在晚期或转移性肺癌中,ctDNA的检测尤为重要,它不仅可以预测化疗方案的效果,还可以评估患者的治疗反应和生存结果。ctDNA中的特定突变,如EGFR突变,可以作为肿瘤诊断和预后的分子标记。此外,ctDNA检测有助于识别化疗耐药性情况下的未知肿瘤组织变异,为早期诊断和预后评估提供了重要工具。

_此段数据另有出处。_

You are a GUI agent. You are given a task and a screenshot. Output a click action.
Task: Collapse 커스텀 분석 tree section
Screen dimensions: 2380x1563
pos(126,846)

液体活检技术通过收集非小细胞肺癌(NSCLC)患者血浆中的ctDNA,使得遗传突变的检测和新遗传变化的识别成为可能,这些变化与获得性药物抗性有关。基于ctDNA检测结果的定制治疗方案,能够显著提高临床治疗的效率。然而,ctDNA的检测也面临挑战,如ctDNA水平低、半衰期短,容易受到其他cfDNA的干扰,因此需要高度敏感的检测方法。随着DNA测序技术的进步,通过ARMS、PCR和NGS等技术,可以在DNA扩增后直接对ctDNA进行精确的定性和定量分析。尽管如此,ctDNA的临床应用还需要通过广泛的临床试验进行进一步的验证和标准化。
非编码RNA
非编码RNA(ncRNA)是一类在基因表达调控中扮演关键角色的RNA分子,它们不编码蛋白质,但能显著影响细胞内的基因和蛋白质表达。ncRNA根据长度不同,主要分为小非编码RNA(sncRNA)和长非编码RNA(lncRNA)。sncRNA通常长度小于200个核苷酸,而lncRNA则超过200个核苷酸。

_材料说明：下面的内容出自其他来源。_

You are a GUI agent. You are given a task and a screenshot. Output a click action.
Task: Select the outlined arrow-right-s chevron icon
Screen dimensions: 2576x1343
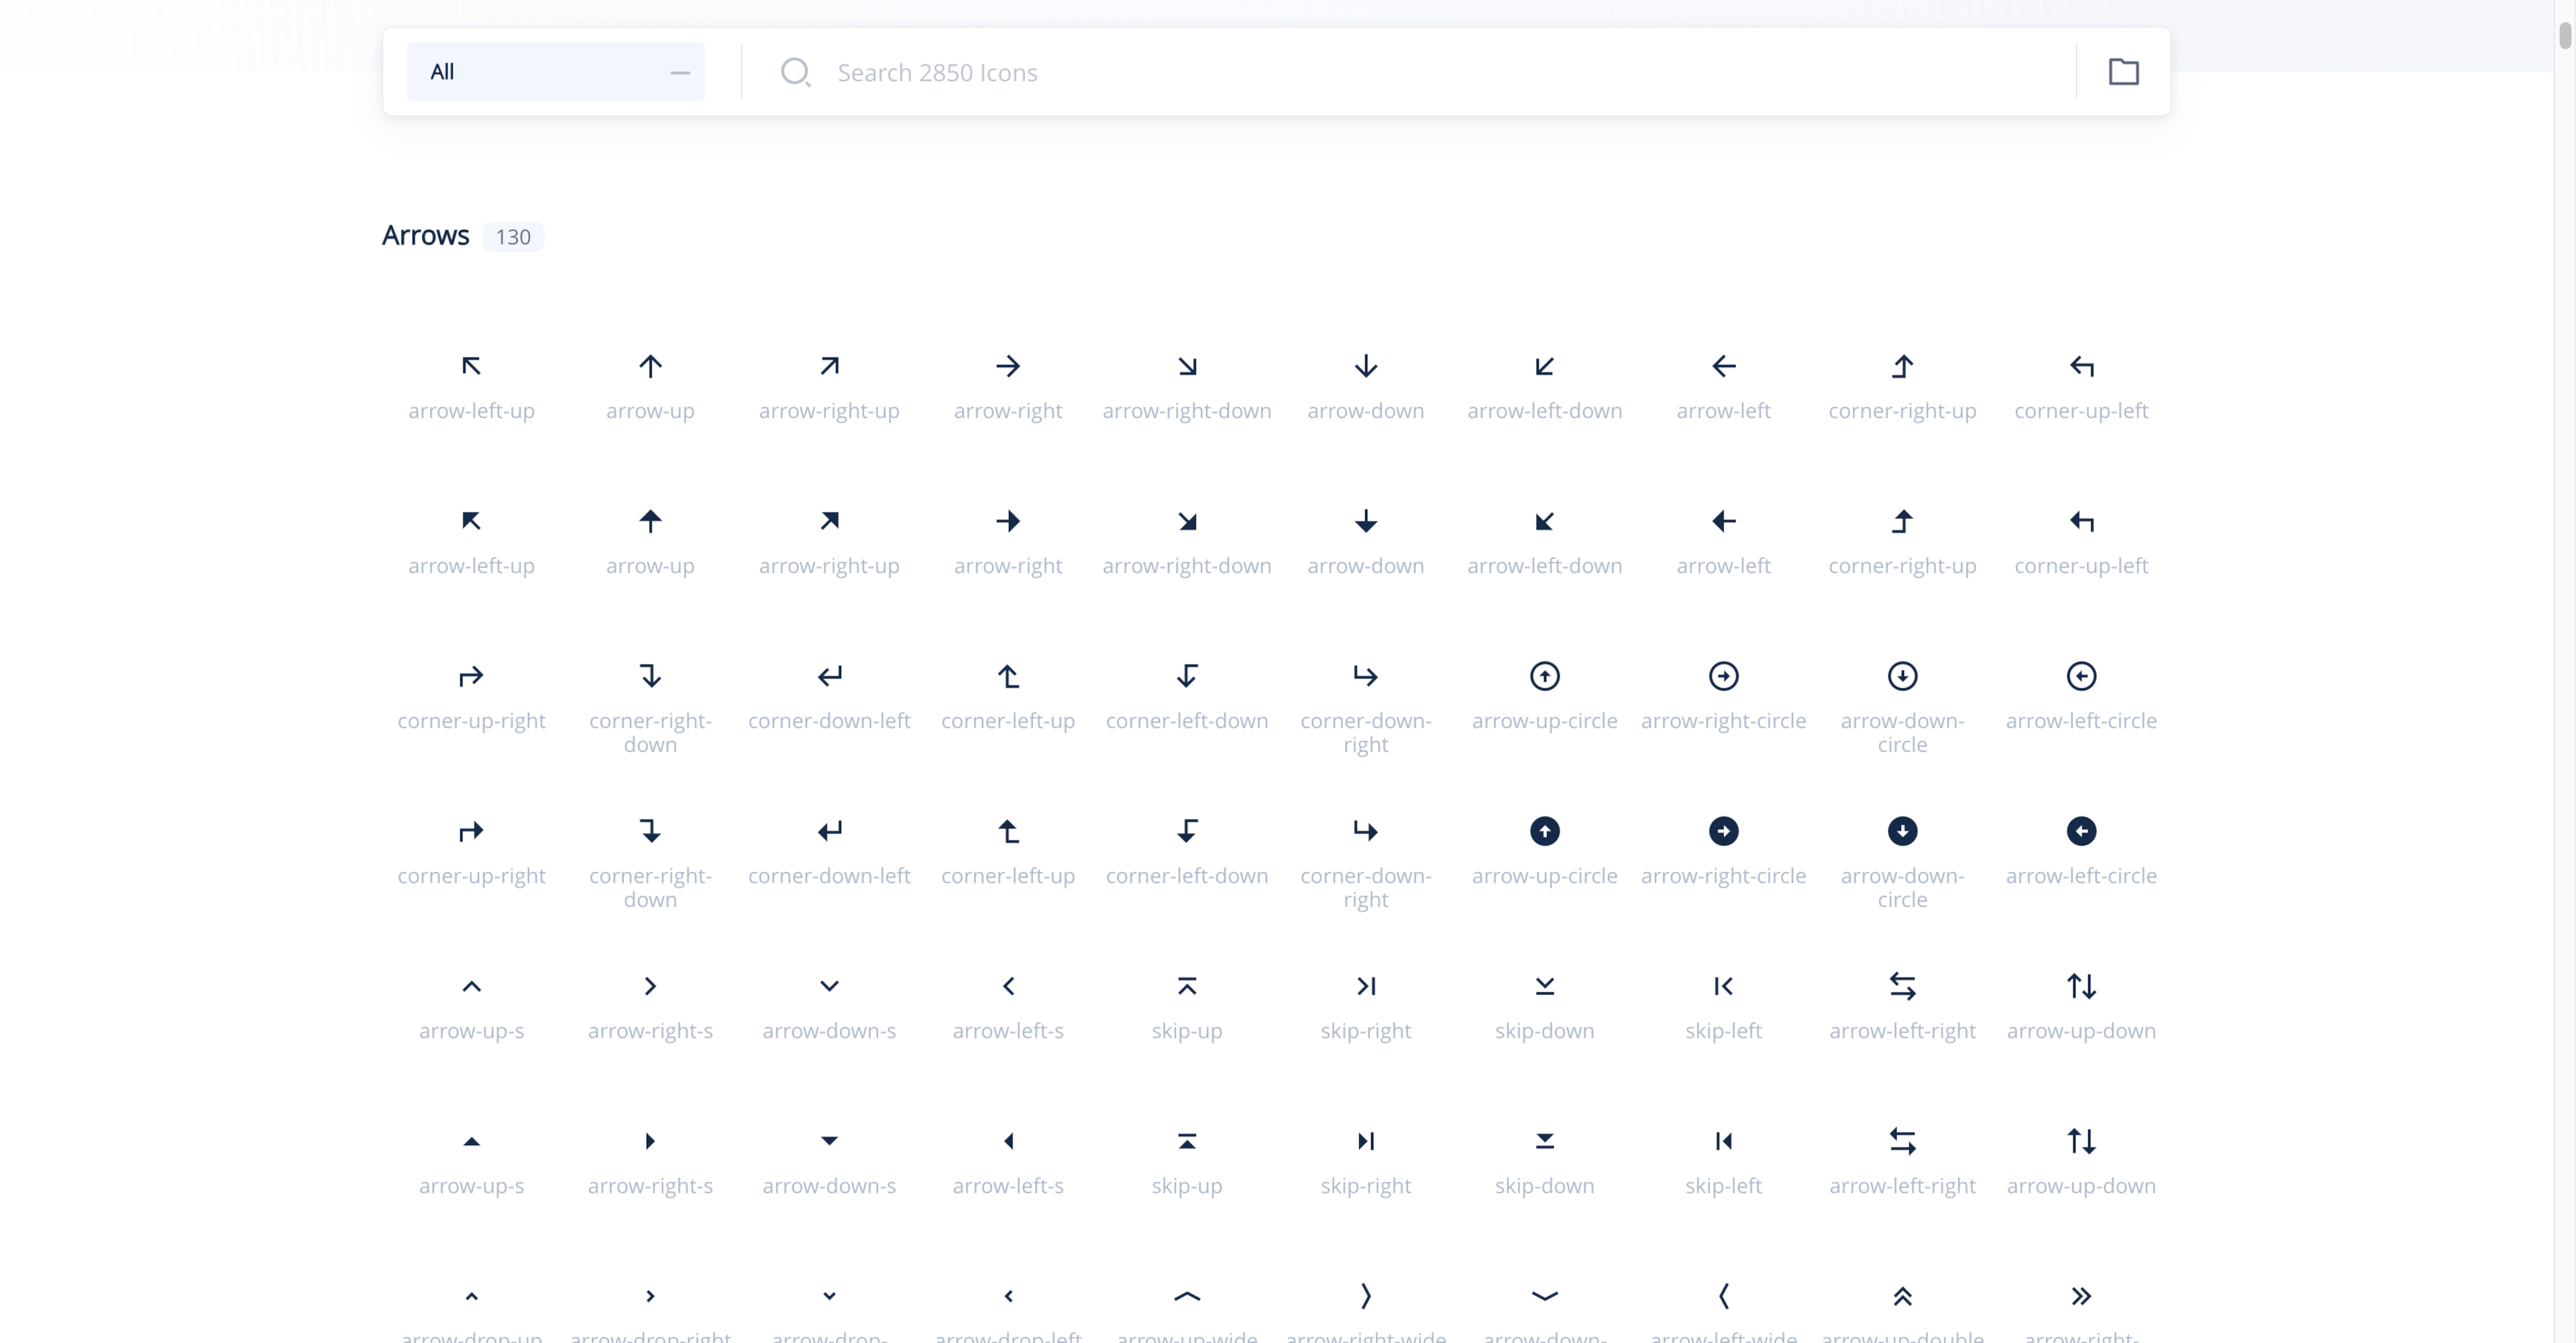tap(650, 986)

在肿瘤发展过程中,ncRNA参与了多种生物过程,包括上皮-间充质转化、自噬和细胞衰老等。特别是,微RNA(miRNA)作为ncRNA的一种,通过液体活检技术检测,显示出作为肺癌早期诊断和预后监测的潜力。特定的miRNA,如miR-125、miR-21-5p、miR-200b和miR-141,与肺癌的进展及化疗敏感性存在相关性。

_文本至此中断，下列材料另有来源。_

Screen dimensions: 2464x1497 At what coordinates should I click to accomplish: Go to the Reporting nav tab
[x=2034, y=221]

lncRNA,如H19、MIR22HG和LINC-PINT,在肺癌组织中表达水平的差异,可能使它们成为肺癌诊断的生物标志物和治疗的靶点。环状RNA(circRNA)通过作为miRNA的海绵来调节基因表达,其稳定性使其成为肺癌早期诊断和复发监测的合适生物标志物。
当前,ncRNA的研究方法包括转录组测序、实时荧光定量PCR、荧光原位杂交、RNA干扰和RNA结合蛋白的免疫沉淀等,这些方法为ncRNA的检测提供了多种选择,并在肺癌的临床筛查中展现出巨大的应用潜力。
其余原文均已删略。